Several Miscanthus species are cultivated in the U.S. Midwest and Northeast, and feral populations can displace the native plant community and potentially negatively affect ecosystem processes. The monetary cost of eradicating feral Miscanthus populations is unknown, but quantifying eradication costs will inform decisions on whether eradication is a feasible goal and should be considered when totaling the economic damage of invasive species. We managed experimental populations of eulaliagrass (Miscanthus sinensis Andersson) and the giant Miscanthus hybrid (Miscanthus × giganteus J.M. Greef & Deuter ex Hodkinson & Renvoize) in three floodplain forest and three old field sites in central Illinois with the goal of eradication.
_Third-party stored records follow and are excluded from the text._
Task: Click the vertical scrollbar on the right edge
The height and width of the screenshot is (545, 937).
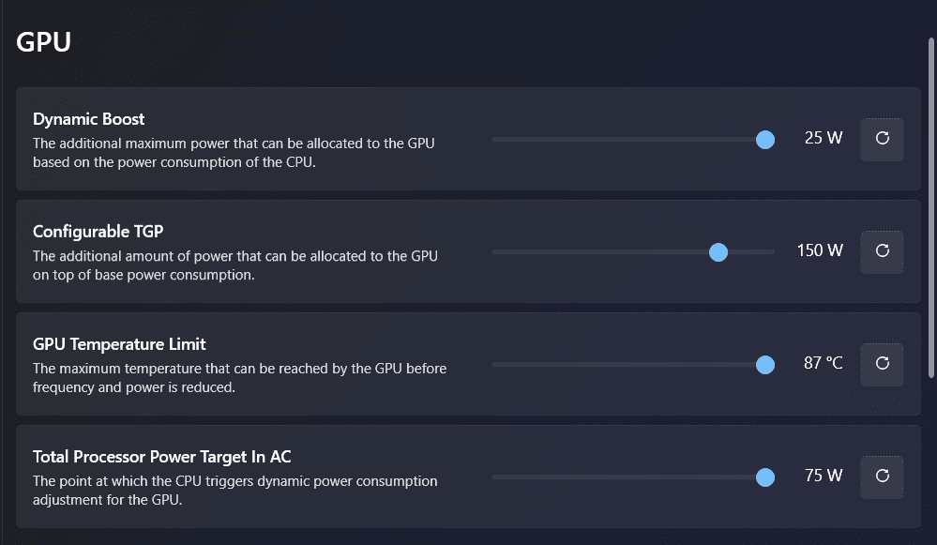Action: (x=930, y=206)
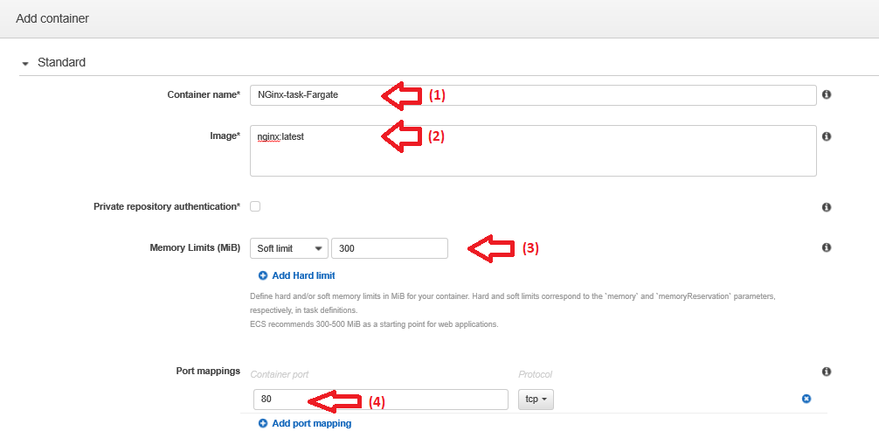Open the Soft limit dropdown
The width and height of the screenshot is (879, 438).
[288, 248]
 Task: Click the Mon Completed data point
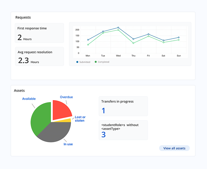[88, 45]
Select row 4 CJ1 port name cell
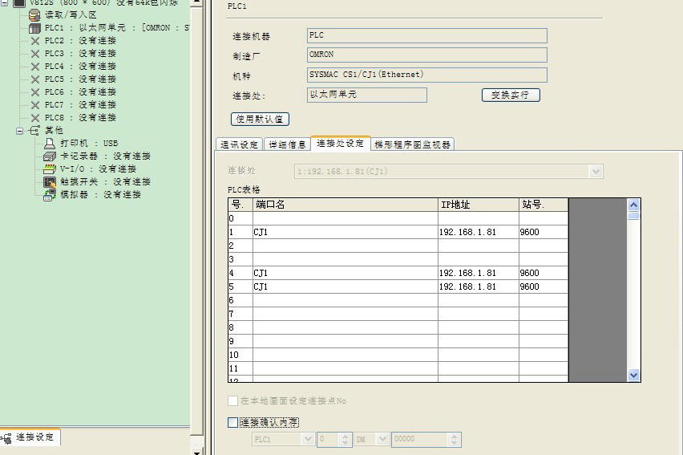Screen dimensions: 683x455 345,273
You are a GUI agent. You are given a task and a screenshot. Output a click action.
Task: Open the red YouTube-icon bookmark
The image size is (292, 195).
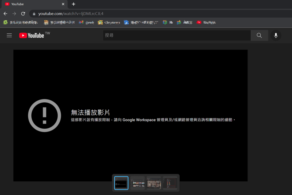click(x=206, y=22)
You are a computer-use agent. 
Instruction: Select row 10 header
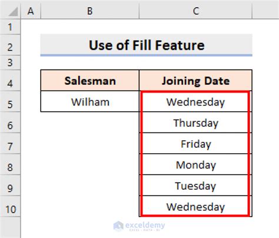pyautogui.click(x=10, y=209)
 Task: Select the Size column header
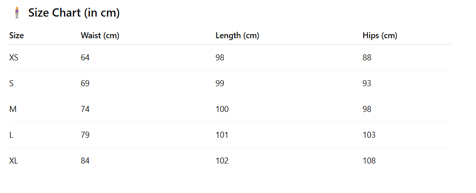[17, 35]
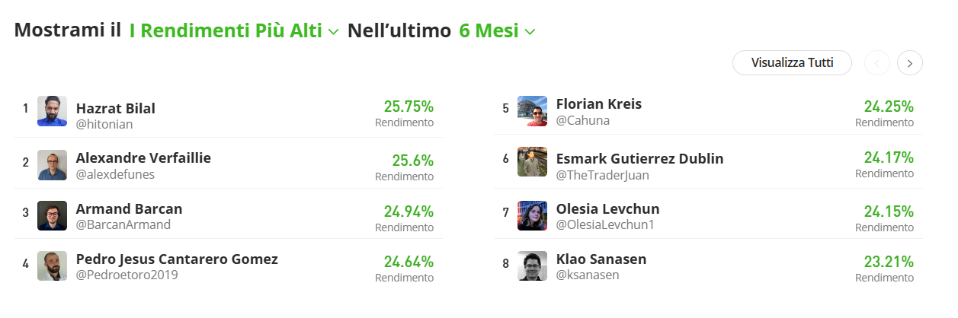Viewport: 958px width, 318px height.
Task: Open Olesia Levchun's profile picture
Action: click(x=532, y=216)

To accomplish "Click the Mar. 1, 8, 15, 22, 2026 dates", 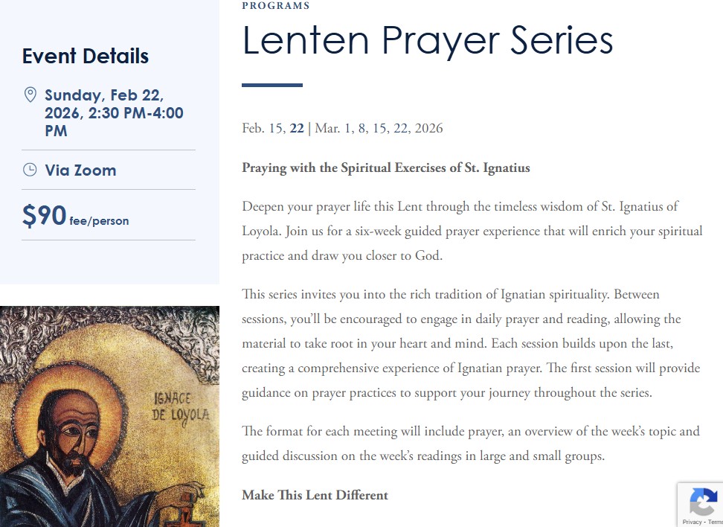I will tap(379, 128).
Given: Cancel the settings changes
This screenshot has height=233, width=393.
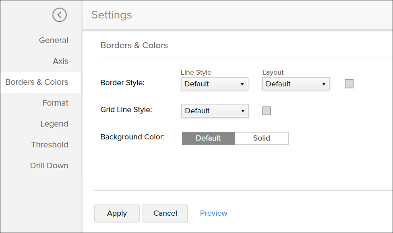Looking at the screenshot, I should click(165, 213).
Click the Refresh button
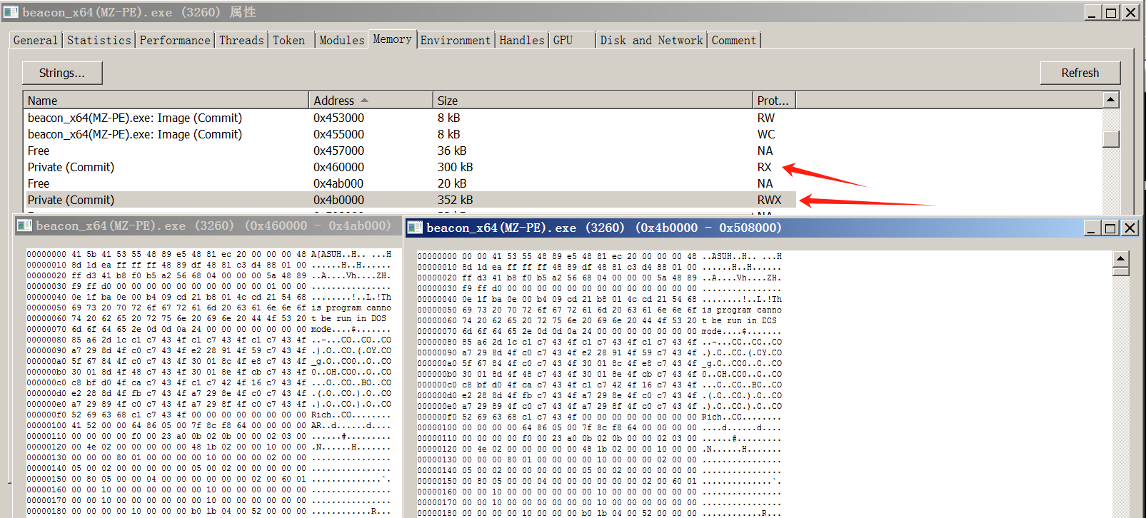 click(1080, 73)
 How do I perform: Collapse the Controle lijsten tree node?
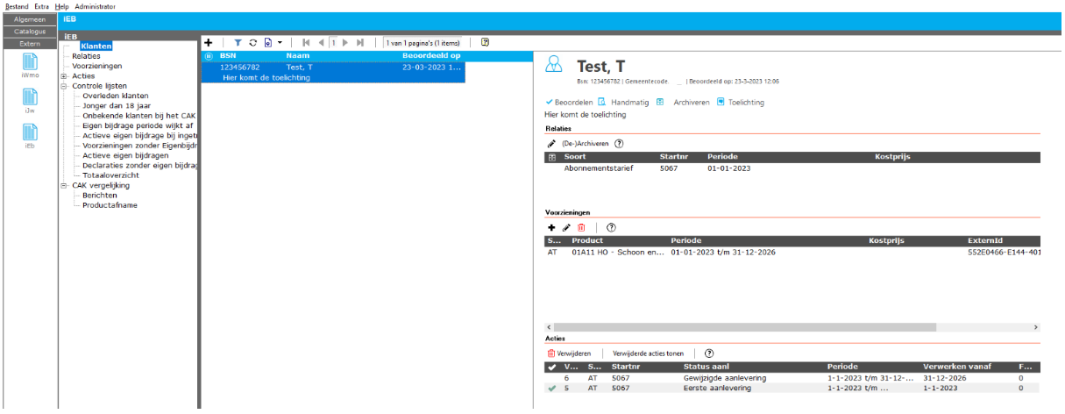point(64,86)
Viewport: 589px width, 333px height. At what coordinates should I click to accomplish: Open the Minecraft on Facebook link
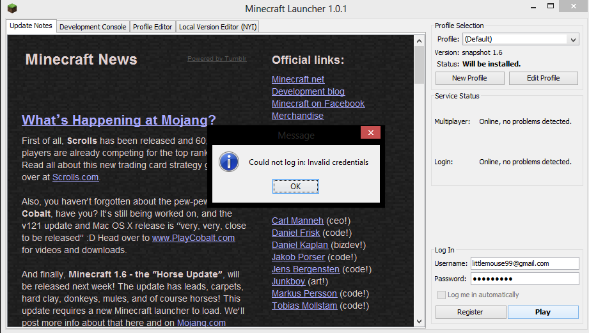pos(318,104)
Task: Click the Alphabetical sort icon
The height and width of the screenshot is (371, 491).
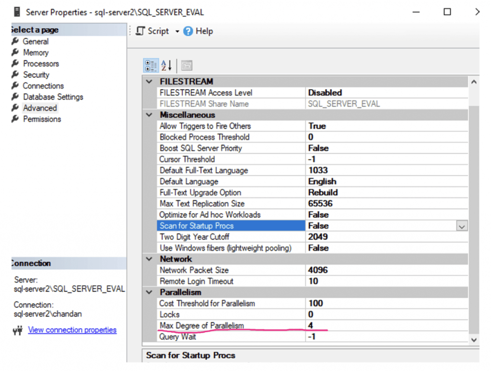Action: tap(166, 66)
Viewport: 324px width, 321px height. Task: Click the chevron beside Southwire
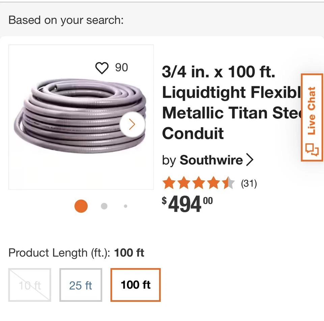[x=250, y=160]
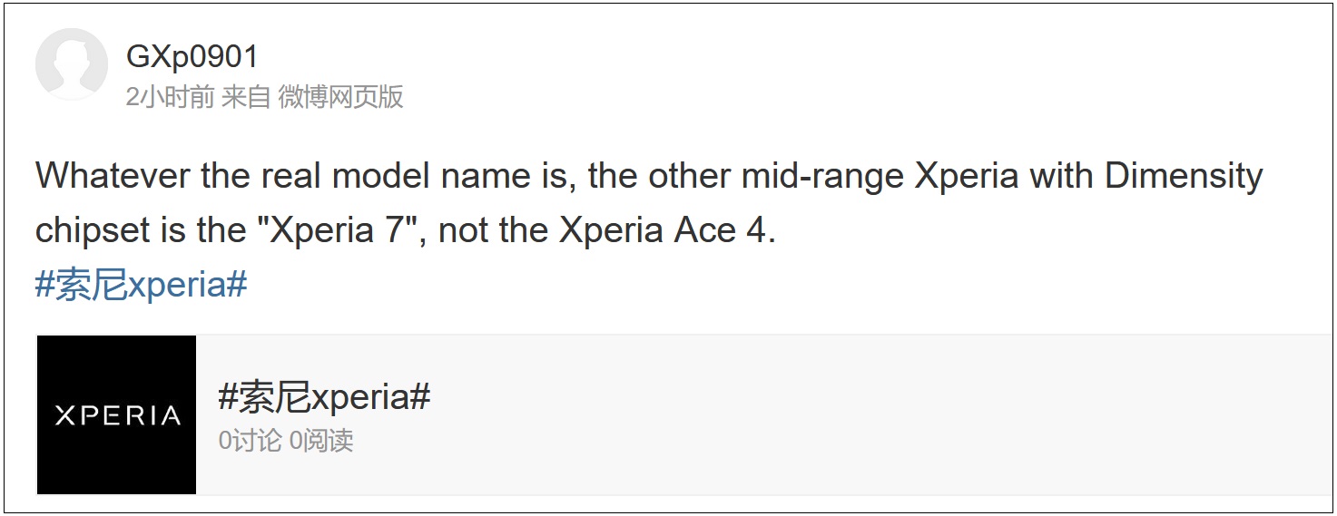The image size is (1337, 516).
Task: Click "Xperia with" in the first line
Action: [x=1005, y=176]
We recorded the time invested in eradication efforts and tracked survival of Miscanthus plants over a 5-yr period, then estimated the costs associated with eradicating these Miscanthus populations. Finally, we used these estimates to predict the total monetary costs of eradicating existing M. sinensis populations reported on EDDMapS. Miscanthus populations in the old field sites were harder to eradicate, resulting in an average of 290% greater estimated eradication costs compared with the floodplain forest sites. However, the cost and time needed to eradicate Miscanthus populations were similar between Miscanthus species. On-site eradication costs ranged from $390 to $3,316 per site (or $1.3 to $11 m−2) in the old field sites, compared with only $85 to $547 (or $0.92 to $1.82 m−2) to eradicate populations within the floodplain forests, with labor comprising the largest share of these costs. Using our M. sinensis eradication cost estimates in Illinois, we predict that the potential costs to eradicate populations reported on EDDMapS would range from $10 to $37 million, with a median predicted cost of $22 million. The monetary costs of eradicating feral Miscanthus populations should be weighed against the benefits of cultivating these species to provide a comprehensive picture of the relative costs and benefits of adding these species to our landscapes.